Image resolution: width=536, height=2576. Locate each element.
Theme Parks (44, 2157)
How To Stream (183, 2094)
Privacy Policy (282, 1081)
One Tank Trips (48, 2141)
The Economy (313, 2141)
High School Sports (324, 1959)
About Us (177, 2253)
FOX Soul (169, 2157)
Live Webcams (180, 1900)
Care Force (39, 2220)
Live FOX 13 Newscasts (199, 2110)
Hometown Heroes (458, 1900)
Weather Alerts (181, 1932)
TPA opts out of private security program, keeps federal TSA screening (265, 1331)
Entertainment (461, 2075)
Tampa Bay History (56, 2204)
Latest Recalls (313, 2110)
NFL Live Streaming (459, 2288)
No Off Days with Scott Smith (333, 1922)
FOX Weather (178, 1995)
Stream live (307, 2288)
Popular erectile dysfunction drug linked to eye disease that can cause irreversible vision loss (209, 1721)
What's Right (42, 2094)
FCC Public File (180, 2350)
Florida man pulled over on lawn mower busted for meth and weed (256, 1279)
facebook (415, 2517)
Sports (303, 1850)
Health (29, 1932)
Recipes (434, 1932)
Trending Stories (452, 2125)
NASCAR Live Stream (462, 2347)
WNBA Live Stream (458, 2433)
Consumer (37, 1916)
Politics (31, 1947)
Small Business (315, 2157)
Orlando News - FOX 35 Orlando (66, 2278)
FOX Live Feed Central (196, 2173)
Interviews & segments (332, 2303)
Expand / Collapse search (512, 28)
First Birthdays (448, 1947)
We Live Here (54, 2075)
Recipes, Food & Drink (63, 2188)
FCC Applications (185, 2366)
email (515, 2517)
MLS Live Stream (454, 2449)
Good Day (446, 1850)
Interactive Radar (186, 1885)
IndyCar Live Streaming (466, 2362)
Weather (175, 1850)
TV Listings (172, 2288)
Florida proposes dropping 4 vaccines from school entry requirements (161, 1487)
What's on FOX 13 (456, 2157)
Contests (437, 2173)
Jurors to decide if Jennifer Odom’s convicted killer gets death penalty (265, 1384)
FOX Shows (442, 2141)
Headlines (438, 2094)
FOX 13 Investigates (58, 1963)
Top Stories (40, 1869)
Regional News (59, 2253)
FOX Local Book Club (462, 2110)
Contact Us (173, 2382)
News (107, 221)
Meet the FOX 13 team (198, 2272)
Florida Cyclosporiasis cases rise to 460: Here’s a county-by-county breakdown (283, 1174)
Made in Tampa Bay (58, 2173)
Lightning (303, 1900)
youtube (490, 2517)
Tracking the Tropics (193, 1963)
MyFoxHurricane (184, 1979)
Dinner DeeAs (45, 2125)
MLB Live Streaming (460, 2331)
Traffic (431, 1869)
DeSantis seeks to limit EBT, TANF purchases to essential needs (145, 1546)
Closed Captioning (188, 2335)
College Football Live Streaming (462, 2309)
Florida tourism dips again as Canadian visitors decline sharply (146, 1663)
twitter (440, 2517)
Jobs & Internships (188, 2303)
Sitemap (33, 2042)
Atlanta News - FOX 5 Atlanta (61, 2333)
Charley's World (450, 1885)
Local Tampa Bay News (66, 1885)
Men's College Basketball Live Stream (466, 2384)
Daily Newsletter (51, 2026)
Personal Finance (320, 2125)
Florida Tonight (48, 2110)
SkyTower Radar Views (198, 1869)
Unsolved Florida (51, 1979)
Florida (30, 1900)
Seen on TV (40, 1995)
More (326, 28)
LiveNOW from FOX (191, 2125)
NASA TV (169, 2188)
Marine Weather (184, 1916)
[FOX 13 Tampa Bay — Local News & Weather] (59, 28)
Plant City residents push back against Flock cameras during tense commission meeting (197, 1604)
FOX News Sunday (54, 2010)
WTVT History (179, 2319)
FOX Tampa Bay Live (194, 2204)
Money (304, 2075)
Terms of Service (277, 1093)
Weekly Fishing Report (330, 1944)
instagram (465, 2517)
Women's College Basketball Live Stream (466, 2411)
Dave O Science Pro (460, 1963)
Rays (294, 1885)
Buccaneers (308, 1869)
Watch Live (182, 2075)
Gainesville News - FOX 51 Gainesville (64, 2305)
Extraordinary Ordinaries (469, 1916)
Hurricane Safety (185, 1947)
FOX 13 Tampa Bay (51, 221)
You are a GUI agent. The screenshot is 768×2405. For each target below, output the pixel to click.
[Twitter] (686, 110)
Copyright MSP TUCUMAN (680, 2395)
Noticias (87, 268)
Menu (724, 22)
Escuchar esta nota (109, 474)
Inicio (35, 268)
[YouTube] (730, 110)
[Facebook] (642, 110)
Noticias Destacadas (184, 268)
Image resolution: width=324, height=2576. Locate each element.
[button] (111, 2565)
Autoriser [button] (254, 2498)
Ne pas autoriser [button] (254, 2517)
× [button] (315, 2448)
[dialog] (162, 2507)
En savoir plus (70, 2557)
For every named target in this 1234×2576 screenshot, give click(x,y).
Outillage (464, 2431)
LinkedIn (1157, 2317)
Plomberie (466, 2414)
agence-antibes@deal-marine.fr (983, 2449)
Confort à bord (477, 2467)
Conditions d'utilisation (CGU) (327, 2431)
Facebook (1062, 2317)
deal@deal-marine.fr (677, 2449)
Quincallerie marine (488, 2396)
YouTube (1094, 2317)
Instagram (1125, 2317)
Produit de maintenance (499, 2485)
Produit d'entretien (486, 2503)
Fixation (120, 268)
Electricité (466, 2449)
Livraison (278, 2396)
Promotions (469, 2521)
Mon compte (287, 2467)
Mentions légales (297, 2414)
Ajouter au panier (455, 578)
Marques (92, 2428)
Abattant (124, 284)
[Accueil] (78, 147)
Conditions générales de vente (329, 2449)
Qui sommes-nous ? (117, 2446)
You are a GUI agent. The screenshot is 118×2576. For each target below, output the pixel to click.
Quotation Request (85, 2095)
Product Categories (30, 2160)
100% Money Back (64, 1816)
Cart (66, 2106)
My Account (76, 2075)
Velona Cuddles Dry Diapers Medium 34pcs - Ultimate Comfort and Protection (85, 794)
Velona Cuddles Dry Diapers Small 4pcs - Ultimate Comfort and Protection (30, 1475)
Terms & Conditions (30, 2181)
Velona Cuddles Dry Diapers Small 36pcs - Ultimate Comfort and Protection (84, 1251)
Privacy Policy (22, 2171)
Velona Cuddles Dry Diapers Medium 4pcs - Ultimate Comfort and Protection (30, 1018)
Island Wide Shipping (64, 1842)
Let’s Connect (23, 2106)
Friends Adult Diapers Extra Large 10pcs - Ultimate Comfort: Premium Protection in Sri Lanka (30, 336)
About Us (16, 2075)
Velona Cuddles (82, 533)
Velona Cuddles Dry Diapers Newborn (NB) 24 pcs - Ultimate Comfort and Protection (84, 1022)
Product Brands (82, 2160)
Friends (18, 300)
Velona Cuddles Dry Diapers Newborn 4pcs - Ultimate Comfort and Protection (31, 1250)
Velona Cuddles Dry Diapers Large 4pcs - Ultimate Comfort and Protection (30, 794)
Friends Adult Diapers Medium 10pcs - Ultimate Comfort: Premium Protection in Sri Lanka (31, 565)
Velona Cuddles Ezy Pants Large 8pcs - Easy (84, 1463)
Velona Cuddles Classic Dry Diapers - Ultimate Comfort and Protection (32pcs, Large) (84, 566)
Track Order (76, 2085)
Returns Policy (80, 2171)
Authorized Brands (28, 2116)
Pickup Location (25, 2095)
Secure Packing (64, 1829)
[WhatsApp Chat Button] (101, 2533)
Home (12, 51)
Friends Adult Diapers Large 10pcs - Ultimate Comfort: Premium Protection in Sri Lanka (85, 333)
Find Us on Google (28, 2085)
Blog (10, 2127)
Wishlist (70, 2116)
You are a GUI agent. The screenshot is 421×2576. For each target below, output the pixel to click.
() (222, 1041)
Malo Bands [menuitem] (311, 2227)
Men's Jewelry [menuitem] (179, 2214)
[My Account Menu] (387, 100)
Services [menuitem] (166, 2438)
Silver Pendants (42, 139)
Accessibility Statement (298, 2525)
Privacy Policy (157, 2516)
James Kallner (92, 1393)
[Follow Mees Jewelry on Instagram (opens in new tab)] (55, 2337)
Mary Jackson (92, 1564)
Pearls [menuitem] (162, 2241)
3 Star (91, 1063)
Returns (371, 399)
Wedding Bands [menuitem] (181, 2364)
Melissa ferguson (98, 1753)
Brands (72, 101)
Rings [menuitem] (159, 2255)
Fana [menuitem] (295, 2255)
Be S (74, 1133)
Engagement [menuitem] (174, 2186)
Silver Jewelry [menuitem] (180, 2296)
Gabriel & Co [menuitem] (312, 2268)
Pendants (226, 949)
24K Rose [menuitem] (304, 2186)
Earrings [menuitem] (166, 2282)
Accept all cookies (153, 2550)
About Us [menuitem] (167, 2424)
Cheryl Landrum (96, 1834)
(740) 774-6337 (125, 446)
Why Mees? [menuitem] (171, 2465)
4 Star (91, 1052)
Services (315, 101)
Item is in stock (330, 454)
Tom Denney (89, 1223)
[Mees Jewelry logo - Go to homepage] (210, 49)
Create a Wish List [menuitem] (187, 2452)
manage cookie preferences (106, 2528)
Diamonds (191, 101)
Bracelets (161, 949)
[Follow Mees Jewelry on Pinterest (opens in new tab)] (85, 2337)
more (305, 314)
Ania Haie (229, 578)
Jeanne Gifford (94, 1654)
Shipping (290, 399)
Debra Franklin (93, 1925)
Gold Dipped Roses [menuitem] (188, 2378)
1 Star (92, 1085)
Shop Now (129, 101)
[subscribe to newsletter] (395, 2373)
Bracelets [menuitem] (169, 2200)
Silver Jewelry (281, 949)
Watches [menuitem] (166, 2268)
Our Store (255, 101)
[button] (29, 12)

WHAT YOU ARE ASKED TO DO =
Send back, unchanged, every line of the records from the one with "Create a Wish List [menuitem] (187, 2452)" through the last.

RESPONSE TO THE EXERCISE =
Create a Wish List [menuitem] (187, 2452)
manage cookie preferences (106, 2528)
Diamonds (191, 101)
Bracelets (161, 949)
[Follow Mees Jewelry on Pinterest (opens in new tab)] (85, 2337)
more (305, 314)
Ania Haie (229, 578)
Jeanne Gifford (94, 1654)
Shipping (290, 399)
Debra Franklin (93, 1925)
Gold Dipped Roses [menuitem] (188, 2378)
1 Star (92, 1085)
Shop Now (129, 101)
[subscribe to newsletter] (395, 2373)
Bracelets [menuitem] (169, 2200)
Silver Jewelry (281, 949)
Watches [menuitem] (166, 2268)
Our Store (255, 101)
[button] (29, 12)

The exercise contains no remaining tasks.